TASK STATEMENT: The required output is every entry below, copied exactly.

Top of RECORDS FOR PROCESSING

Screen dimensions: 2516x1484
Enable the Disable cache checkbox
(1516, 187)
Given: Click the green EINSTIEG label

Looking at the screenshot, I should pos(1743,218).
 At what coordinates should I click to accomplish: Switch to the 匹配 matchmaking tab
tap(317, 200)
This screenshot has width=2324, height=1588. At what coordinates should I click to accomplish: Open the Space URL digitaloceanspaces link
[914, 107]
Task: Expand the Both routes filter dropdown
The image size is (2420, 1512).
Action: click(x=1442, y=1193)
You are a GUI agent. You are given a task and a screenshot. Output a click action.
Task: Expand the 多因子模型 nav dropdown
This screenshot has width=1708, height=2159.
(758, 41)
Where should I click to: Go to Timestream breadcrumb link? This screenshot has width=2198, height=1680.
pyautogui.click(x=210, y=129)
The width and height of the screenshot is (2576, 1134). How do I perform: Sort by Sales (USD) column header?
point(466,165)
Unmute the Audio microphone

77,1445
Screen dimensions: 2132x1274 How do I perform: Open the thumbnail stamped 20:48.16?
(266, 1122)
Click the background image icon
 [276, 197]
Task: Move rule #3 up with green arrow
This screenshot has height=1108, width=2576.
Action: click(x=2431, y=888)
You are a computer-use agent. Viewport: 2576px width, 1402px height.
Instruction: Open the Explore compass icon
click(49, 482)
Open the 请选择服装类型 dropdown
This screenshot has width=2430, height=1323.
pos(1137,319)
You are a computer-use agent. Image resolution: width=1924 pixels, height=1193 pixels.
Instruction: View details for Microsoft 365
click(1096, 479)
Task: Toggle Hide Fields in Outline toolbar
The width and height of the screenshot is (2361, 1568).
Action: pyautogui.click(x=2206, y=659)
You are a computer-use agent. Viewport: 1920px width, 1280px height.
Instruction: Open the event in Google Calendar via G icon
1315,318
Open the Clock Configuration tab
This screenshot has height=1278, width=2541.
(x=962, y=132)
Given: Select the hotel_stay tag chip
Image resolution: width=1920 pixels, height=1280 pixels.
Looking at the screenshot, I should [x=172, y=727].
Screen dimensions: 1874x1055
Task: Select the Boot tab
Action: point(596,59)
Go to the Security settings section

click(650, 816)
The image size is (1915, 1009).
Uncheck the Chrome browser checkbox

Bottom of RECORDS FOR PROCESSING

ANSWER FOR THIS EXERCISE:
Screen dimensions: 2516x1484
Enable the Disable cache checkbox
(1516, 187)
Given: Click the green EINSTIEG label

Looking at the screenshot, I should pos(1743,218).
 At what coordinates should I click to accomplish: Switch to the 匹配 matchmaking tab
tap(317, 200)
This screenshot has width=2324, height=1588. At what coordinates should I click to accomplish: Open the Space URL digitaloceanspaces link
[914, 107]
Task: Expand the Both routes filter dropdown
The image size is (2420, 1512).
Action: click(x=1442, y=1193)
You are a GUI agent. You are given a task and a screenshot. Output a click action.
Task: Expand the 多因子模型 nav dropdown
This screenshot has width=1708, height=2159.
(758, 41)
Where should I click to: Go to Timestream breadcrumb link? This screenshot has width=2198, height=1680.
pyautogui.click(x=210, y=129)
The width and height of the screenshot is (2576, 1134). How do I perform: Sort by Sales (USD) column header?
point(466,165)
Unmute the Audio microphone

77,1445
Screen dimensions: 2132x1274 How do I perform: Open the thumbnail stamped 20:48.16?
(266, 1122)
Click the background image icon
 [276, 197]
Task: Move rule #3 up with green arrow
This screenshot has height=1108, width=2576.
Action: click(x=2431, y=888)
You are a computer-use agent. Viewport: 2576px width, 1402px height.
Instruction: Open the Explore compass icon
click(49, 482)
Open the 请选择服装类型 dropdown
This screenshot has width=2430, height=1323.
pos(1137,319)
You are a computer-use agent. Image resolution: width=1924 pixels, height=1193 pixels.
Instruction: View details for Microsoft 365
click(1096, 479)
Task: Toggle Hide Fields in Outline toolbar
The width and height of the screenshot is (2361, 1568).
Action: pyautogui.click(x=2206, y=659)
You are a computer-use agent. Viewport: 1920px width, 1280px height.
Instruction: Open the event in Google Calendar via G icon
1315,318
Open the Clock Configuration tab
This screenshot has height=1278, width=2541.
(x=962, y=132)
Given: Select the hotel_stay tag chip
Image resolution: width=1920 pixels, height=1280 pixels.
Looking at the screenshot, I should [x=172, y=727].
Screen dimensions: 1874x1055
Task: Select the Boot tab
Action: point(596,59)
Go to the Security settings section

click(650, 816)
The image size is (1915, 1009).
Uncheck the Chrome browser checkbox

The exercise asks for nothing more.